:: Task requirements ::
Reproduce the listing below, putting "magnifying glass" wherever "magnifier" appears and leaving everything else unchanged.

:: Rows ::
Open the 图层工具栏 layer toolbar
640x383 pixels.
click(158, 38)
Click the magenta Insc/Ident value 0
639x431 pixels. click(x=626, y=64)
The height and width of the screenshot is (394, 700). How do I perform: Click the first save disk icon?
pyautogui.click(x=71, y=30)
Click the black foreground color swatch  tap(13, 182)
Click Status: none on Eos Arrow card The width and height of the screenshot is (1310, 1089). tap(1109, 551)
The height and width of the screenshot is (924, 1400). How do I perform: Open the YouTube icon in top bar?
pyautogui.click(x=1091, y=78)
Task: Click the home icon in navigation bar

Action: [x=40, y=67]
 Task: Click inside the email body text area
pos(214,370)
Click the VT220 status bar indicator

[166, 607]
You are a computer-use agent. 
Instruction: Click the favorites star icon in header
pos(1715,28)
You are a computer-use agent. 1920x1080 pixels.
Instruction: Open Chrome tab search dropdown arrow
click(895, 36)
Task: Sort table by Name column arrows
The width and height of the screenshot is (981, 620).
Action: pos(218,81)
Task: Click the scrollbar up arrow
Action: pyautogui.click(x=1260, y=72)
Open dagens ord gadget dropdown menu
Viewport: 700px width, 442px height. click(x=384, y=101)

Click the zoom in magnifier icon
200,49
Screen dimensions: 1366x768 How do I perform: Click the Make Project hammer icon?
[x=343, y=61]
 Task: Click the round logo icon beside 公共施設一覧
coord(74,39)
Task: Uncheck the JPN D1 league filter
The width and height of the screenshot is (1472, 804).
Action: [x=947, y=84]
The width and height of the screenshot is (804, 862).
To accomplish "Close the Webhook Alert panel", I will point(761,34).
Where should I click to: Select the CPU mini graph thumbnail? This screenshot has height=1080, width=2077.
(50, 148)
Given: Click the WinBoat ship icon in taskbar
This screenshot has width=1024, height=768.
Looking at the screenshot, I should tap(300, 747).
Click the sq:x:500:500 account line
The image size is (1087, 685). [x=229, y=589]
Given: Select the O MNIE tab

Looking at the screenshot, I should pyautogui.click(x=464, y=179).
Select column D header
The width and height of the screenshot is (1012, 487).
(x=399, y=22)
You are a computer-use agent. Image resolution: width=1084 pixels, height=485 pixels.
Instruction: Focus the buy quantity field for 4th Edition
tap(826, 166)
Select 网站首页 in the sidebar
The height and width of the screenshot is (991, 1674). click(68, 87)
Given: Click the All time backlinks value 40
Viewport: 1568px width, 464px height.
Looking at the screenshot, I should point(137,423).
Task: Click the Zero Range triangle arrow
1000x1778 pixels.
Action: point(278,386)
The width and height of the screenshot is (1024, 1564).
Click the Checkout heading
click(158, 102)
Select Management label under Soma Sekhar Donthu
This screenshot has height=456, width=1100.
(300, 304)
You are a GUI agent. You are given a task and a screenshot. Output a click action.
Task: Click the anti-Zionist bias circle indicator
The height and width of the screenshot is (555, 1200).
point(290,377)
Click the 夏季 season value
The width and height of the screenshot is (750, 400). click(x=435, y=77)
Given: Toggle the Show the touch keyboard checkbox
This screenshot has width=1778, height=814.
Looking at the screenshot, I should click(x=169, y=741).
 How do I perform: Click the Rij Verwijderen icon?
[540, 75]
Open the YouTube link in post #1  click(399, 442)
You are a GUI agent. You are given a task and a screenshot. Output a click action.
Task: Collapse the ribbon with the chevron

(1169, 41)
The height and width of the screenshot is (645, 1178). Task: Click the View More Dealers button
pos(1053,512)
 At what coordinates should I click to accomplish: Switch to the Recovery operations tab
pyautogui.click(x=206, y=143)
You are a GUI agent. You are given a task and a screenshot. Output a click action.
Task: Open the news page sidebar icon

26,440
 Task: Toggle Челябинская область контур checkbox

:: Finished answer ::
Open the 图层工具栏 layer toolbar
640x383 pixels.
click(158, 38)
Click the magenta Insc/Ident value 0
639x431 pixels. click(x=626, y=64)
The height and width of the screenshot is (394, 700). How do I perform: Click the first save disk icon?
pyautogui.click(x=71, y=30)
Click the black foreground color swatch  tap(13, 182)
Click Status: none on Eos Arrow card The width and height of the screenshot is (1310, 1089). tap(1109, 551)
The height and width of the screenshot is (924, 1400). How do I perform: Open the YouTube icon in top bar?
pyautogui.click(x=1091, y=78)
Task: Click the home icon in navigation bar

Action: [x=40, y=67]
 Task: Click inside the email body text area
pos(214,370)
Click the VT220 status bar indicator

[166, 607]
You are a computer-use agent. 
Instruction: Click the favorites star icon in header
pos(1715,28)
You are a computer-use agent. 1920x1080 pixels.
Instruction: Open Chrome tab search dropdown arrow
click(895, 36)
Task: Sort table by Name column arrows
The width and height of the screenshot is (981, 620).
Action: pos(218,81)
Task: Click the scrollbar up arrow
Action: pyautogui.click(x=1260, y=72)
Open dagens ord gadget dropdown menu
Viewport: 700px width, 442px height. click(x=384, y=101)

Click the zoom in magnifying glass icon
200,49
Screen dimensions: 1366x768 How do I perform: Click the Make Project hammer icon?
[x=343, y=61]
 Task: Click the round logo icon beside 公共施設一覧
coord(74,39)
Task: Uncheck the JPN D1 league filter
The width and height of the screenshot is (1472, 804).
Action: [x=947, y=84]
The width and height of the screenshot is (804, 862).
To accomplish "Close the Webhook Alert panel", I will point(761,34).
Where should I click to: Select the CPU mini graph thumbnail? This screenshot has height=1080, width=2077.
(50, 148)
Given: Click the WinBoat ship icon in taskbar
This screenshot has width=1024, height=768.
Looking at the screenshot, I should tap(300, 747).
Click the sq:x:500:500 account line
The image size is (1087, 685). [x=229, y=589]
Given: Select the O MNIE tab

Looking at the screenshot, I should pyautogui.click(x=464, y=179).
Select column D header
The width and height of the screenshot is (1012, 487).
(x=399, y=22)
You are a computer-use agent. Image resolution: width=1084 pixels, height=485 pixels.
Instruction: Focus the buy quantity field for 4th Edition
tap(826, 166)
Select 网站首页 in the sidebar
The height and width of the screenshot is (991, 1674). click(68, 87)
Given: Click the All time backlinks value 40
Viewport: 1568px width, 464px height.
Looking at the screenshot, I should point(137,423).
Task: Click the Zero Range triangle arrow
1000x1778 pixels.
Action: point(278,386)
The width and height of the screenshot is (1024, 1564).
Click the Checkout heading
click(158, 102)
Select Management label under Soma Sekhar Donthu
This screenshot has height=456, width=1100.
(300, 304)
You are a GUI agent. You are given a task and a screenshot. Output a click action.
Task: Click the anti-Zionist bias circle indicator
The height and width of the screenshot is (555, 1200).
point(290,377)
Click the 夏季 season value
The width and height of the screenshot is (750, 400). click(x=435, y=77)
Given: Toggle the Show the touch keyboard checkbox
This screenshot has width=1778, height=814.
Looking at the screenshot, I should click(x=169, y=741).
 How do I perform: Click the Rij Verwijderen icon?
[540, 75]
Open the YouTube link in post #1  click(399, 442)
You are a GUI agent. You are given a task and a screenshot. Output a click action.
Task: Collapse the ribbon with the chevron

(1169, 41)
The height and width of the screenshot is (645, 1178). Task: Click the View More Dealers button
pos(1053,512)
 At what coordinates should I click to accomplish: Switch to the Recovery operations tab
pyautogui.click(x=206, y=143)
You are a GUI agent. You are given a task and a screenshot. Output a click action.
Task: Open the news page sidebar icon

26,440
 Task: Toggle Челябинская область контур checkbox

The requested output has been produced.